--- Problem statement ---
Pull each line containing "computer" out of the data and copy it.

--- Study material ---
========================================

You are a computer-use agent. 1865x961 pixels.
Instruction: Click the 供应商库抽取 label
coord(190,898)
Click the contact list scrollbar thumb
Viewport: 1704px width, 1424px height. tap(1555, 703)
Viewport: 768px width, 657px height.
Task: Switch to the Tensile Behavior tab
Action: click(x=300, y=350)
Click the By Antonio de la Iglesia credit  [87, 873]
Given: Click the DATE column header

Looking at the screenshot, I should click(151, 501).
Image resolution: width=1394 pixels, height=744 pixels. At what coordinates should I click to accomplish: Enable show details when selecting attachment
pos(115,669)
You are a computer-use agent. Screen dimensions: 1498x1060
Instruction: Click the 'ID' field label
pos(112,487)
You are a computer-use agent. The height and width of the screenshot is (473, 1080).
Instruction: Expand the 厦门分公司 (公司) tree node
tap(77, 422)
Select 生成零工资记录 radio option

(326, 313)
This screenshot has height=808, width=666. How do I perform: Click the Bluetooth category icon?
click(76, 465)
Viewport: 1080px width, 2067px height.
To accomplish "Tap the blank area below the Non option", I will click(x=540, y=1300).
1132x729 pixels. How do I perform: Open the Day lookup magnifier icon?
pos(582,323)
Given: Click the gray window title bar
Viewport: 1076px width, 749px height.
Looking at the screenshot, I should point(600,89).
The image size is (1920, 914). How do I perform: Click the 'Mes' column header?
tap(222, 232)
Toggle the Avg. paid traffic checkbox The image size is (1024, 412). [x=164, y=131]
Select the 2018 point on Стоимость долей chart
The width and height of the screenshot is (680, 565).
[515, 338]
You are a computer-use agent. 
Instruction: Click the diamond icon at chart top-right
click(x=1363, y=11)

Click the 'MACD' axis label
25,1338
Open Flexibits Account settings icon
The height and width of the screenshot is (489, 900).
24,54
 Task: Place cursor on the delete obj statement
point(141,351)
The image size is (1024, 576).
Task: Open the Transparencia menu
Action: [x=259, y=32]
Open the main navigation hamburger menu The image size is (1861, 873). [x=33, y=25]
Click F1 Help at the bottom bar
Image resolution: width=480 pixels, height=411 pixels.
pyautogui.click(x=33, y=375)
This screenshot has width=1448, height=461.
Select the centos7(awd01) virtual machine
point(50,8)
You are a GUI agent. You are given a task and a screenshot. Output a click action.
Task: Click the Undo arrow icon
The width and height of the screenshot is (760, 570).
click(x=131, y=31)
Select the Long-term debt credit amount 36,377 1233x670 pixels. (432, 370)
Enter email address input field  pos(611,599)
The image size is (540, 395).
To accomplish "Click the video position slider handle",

========================================

--- Response ---
You are a computer-use agent. 1865x961 pixels.
You are a computer-use agent. Screen dimensions: 1498x1060
You are a computer-use agent. The height and width of the screenshot is (473, 1080).
You are a computer-use agent. 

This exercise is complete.